INFORMATION GIVEN>
╭──

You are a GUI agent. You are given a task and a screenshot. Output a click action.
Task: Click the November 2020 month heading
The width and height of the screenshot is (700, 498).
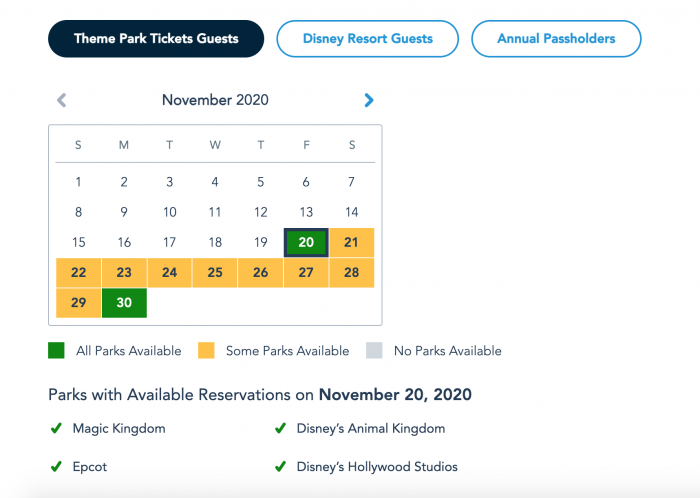pos(215,100)
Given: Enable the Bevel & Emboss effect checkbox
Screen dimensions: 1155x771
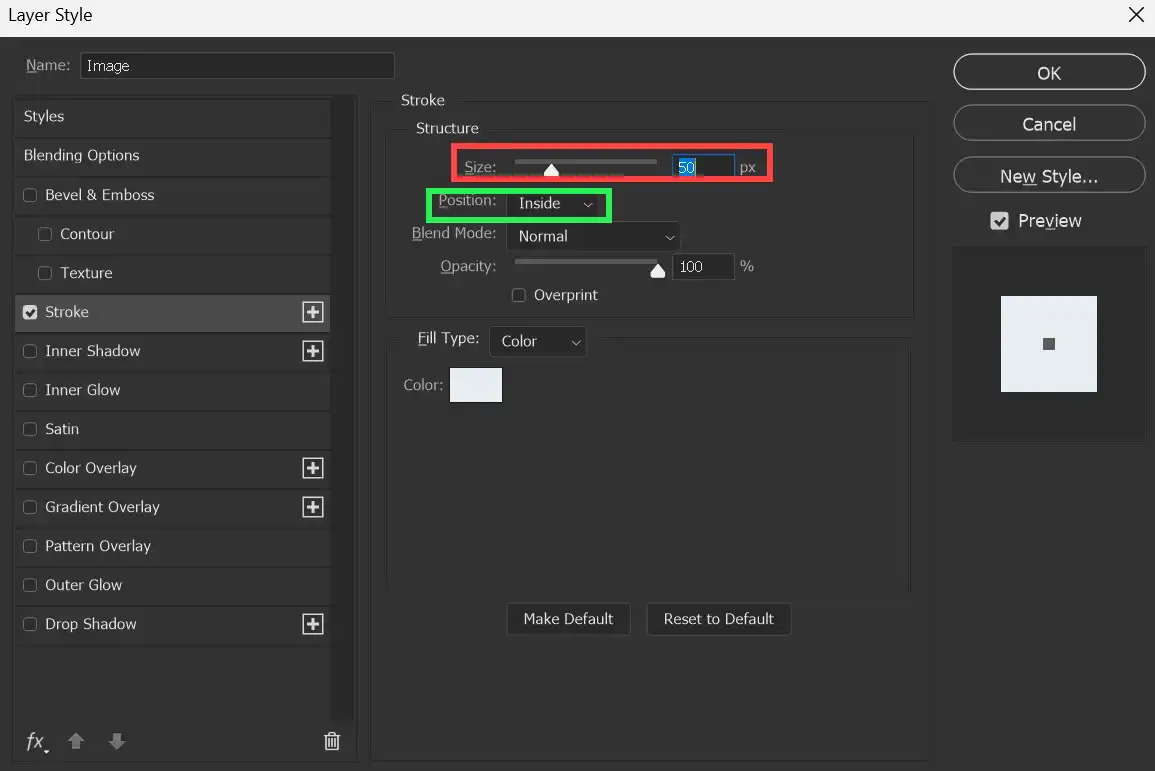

╰──

Could you repeat the listing above exactly, omitting its pictures?

You are a GUI agent. You are given a task and a screenshot. Output a click action.
Task: Click the November 2020 month heading
The width and height of the screenshot is (700, 498).
pos(215,100)
Given: Enable the Bevel & Emboss effect checkbox
Screen dimensions: 1155x771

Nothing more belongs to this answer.